== Excerpt provided ==
The limited information I have gleaned about Annie’s background doesn’t provide many clues. Her early life is unclear, though she was probably born in Kendal, Westmorland. For her first two years at Art School, her home address was 970 Sauchiehall Street. The 1912 Post Office Street directory records that this was the address of the Hillhead Nursing Institution and the home of its Lady Superintendant, Mrs Campbell, who I am guessing was Annie’s mother. For the next two years, Annie’s registration details give 89 Marlborough Avenue as her home address and for her last four years (including the 1917-18 session, where her entry was scored through and marked ‘not coming’) her address was the Smithson Poorhouse and Assylum, Greenock.
Unfortunately, most of the Smithson records have been lost, but ‘Greenock Parochial Assylum Transaction Book 1913-1921’ survived, recording, “Admissions, Discharges, Removals, Deaths, Attendants Leaving, Engaged and etc”. This has an entry made at 2.45pm on 29 June, 1914, marking the arrival of Annie O Campbell who, ‘entered the service’ as Matron, and who would start work on 8 July. At this time, nursing was still unregulated and training courses varied hugely in content in quality – really anyone could claim to be a nurse. The influx of ‘volunteer nurses’ or VADs (Voluntary Aid Detachment nurses) as a result of the war seriously worried some senior hospital nurses – some of the VADs had as little as two weeks first aid training. In an effort to ensure consistency, the Royal College of Nursing was set up in 1916 and put pressure on the Government to introduce the The Nurses Registration Act of 1919, which required all nurses to register with the General Nursing Council. Thanks to this act, we know that Mrs Annie O Campbell (née Paterson), Matron at Smithson Assylum and Poor House in Greenock, became RCN no. 15606 in 1919 and that she had trained at the Royal Infirmary in Glasgow, receiving her nursing certificate in 1894. It was interesting to find that her maiden name was Paterson as one of the three men recorded as living at 89 Marlborough Avenue was Rev. Robert Paterson, possibly Annie’s grandfather or uncle, which would explain her stay there.
Knowing about where Annie lived as a student and something about her mothers work is all interesting background, but doesn’t shed any light on her character or political views. We do know that she was President of the GSA Women’s Common Room for the 1915-16 session and then again the following year, so can assume she was an organiser and had the respect of her peers. Could she have come into contact with Constance or maybe Eva Gore Booth? Was she perhaps involved in the suffrage movement or the Independent Labour Party (ILP)? Membership of either movement would certainly mean she was in their ambit, and quite likely given what was happening in Glasgow at the time. Students from GSA helped embroider the women’s suffrage banners designed by Head of Needlework, Ann MacBeth – was Annie one of them? Or perhaps she was part of the massive Peace Demonstration organised by the ILP on Glasgow Green in August 1914, just after war was declared. I’m sure that these activities would be hot topics for discussion in the Student Common Room at the time. Maybe the contact with Lissadell had no political link at all and was an introduction via her tutor, Allan D Mainds, or another member of GSA staff…. or was the sitter simply a relative of the painter? We may never know how Annie’s picture of “Nanny” came to be, but what a great connection to such a fascinating family.

== Directions ==
**1.** Rewrite the stretch from "The limited information" through "and Assylum, Greenock." of the passage on Annie Campbell, swapping "address" for "residence".
**2.** Put this sentence from the passage on Annie Campbell into Spanish: "Her early life is unclear, though she was probably born in Kendal, Westmorland."

Data excerpts:

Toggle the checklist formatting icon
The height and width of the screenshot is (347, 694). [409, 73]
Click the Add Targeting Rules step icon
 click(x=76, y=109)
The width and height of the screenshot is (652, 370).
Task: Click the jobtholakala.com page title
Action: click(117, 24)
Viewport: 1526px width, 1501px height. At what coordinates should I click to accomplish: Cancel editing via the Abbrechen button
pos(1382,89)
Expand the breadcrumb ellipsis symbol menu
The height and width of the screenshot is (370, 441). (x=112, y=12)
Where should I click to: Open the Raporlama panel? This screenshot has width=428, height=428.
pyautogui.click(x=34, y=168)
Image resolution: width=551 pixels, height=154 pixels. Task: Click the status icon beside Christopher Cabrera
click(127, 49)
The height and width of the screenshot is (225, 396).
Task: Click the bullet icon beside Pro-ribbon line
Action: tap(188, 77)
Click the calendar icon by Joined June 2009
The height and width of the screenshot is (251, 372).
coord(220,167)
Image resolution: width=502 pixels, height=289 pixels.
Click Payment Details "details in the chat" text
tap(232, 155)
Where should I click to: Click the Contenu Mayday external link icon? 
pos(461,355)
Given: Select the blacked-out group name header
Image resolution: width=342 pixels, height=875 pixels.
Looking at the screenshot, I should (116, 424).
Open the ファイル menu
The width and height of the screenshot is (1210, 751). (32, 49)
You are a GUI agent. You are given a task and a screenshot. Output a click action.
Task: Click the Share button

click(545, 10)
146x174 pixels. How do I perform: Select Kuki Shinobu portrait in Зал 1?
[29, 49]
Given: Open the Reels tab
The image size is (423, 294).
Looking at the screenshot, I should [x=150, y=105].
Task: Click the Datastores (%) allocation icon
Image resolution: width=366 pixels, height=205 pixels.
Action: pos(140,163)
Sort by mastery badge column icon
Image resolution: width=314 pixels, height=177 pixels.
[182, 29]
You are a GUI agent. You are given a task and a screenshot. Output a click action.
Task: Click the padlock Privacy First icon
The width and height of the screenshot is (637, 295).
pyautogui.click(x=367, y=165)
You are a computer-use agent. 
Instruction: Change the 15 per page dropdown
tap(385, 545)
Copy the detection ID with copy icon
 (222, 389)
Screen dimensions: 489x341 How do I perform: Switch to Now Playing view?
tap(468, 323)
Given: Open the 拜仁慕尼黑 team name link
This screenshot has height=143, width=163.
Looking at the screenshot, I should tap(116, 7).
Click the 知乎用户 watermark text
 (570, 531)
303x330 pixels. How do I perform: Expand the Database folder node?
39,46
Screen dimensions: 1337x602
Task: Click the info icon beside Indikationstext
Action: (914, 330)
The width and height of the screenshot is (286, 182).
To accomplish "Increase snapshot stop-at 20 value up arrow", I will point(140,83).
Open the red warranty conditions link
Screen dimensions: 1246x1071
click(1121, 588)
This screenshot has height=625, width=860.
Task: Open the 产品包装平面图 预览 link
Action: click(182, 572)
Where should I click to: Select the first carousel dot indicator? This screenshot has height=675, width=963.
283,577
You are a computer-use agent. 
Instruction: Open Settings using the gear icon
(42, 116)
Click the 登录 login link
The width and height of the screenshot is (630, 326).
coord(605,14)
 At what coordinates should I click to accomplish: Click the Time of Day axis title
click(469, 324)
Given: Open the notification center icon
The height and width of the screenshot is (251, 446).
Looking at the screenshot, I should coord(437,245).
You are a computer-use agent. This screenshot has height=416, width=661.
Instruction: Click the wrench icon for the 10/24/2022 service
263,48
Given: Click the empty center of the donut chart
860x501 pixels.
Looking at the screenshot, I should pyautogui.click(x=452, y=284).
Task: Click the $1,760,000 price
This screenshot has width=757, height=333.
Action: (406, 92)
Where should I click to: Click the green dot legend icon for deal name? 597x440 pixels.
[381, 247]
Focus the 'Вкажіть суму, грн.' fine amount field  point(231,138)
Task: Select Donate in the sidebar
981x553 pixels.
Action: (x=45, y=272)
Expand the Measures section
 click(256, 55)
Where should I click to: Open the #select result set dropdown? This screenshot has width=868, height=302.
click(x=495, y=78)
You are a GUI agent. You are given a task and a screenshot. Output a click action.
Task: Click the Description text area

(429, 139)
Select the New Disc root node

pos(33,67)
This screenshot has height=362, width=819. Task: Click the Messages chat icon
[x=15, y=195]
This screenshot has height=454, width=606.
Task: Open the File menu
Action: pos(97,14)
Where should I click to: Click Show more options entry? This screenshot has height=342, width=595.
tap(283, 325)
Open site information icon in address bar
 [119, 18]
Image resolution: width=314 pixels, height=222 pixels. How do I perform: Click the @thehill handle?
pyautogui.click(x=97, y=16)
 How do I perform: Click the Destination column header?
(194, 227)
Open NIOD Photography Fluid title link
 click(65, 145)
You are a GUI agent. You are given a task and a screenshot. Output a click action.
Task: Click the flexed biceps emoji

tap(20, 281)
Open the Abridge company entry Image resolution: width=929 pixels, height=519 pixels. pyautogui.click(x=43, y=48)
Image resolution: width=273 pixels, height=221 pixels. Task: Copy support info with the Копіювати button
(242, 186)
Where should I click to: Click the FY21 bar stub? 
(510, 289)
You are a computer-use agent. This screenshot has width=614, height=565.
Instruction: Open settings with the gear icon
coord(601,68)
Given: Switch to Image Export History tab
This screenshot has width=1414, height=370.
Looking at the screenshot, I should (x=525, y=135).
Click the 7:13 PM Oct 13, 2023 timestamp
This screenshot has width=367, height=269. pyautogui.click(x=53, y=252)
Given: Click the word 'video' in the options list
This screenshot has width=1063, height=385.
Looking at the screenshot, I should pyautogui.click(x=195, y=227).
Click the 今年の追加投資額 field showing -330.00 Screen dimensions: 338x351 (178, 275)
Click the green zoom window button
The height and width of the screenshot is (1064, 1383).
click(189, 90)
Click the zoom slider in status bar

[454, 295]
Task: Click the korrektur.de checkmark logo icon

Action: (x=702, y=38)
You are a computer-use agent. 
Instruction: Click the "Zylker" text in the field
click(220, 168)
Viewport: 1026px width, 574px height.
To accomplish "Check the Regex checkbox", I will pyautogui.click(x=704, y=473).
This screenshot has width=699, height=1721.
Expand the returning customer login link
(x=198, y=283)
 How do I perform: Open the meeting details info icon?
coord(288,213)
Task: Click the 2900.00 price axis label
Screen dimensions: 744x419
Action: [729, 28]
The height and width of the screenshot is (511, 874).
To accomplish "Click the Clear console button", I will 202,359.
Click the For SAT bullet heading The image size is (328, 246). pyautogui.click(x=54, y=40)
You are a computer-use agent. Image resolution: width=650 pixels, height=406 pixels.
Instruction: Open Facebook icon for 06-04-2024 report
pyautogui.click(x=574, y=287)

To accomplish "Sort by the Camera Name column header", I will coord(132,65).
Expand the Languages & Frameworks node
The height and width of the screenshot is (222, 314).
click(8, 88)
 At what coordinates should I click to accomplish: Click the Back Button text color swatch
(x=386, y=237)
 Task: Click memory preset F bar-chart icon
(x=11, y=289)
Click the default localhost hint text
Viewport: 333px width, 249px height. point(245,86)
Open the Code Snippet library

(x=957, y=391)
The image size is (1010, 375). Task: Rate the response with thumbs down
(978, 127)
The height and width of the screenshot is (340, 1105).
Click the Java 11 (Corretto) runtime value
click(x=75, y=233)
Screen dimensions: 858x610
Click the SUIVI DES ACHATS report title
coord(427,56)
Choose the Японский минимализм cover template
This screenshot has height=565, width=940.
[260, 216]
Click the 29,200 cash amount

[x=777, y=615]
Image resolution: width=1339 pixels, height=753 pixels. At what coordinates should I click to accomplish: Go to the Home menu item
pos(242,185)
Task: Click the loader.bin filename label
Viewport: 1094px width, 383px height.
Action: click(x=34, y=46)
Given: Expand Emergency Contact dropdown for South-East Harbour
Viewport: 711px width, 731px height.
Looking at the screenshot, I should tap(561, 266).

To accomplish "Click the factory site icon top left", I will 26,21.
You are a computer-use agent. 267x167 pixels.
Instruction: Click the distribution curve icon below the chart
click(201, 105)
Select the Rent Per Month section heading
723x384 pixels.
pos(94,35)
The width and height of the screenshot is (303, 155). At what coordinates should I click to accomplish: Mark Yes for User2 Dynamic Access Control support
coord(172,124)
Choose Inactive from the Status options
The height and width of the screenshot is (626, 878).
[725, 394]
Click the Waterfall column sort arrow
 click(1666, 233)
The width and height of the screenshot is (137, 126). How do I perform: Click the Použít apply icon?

== Responses ==
**1.**
The limited information I have gleaned about Annie’s background doesn’t provide many clues. Her early life is unclear, though she was probably born in Kendal, Westmorland. For her first two years at Art School, her home residence was 970 Sauchiehall Street. The 1912 Post Office Street directory records that this was the residence of the Hillhead Nursing Institution and the home of its Lady Superintendant, Mrs Campbell, who I am guessing was Annie’s mother. For the next two years, Annie’s registration details give 89 Marlborough Avenue as her home residence and for her last four years (including the 1917-18 session, where her entry was scored through and marked ‘not coming’) her residence was the Smithson Poorhouse and Assylum, Greenock.

**2.** Sus primeros años de vida no están claros, aunque probablemente nació en Kendal, Westmorland.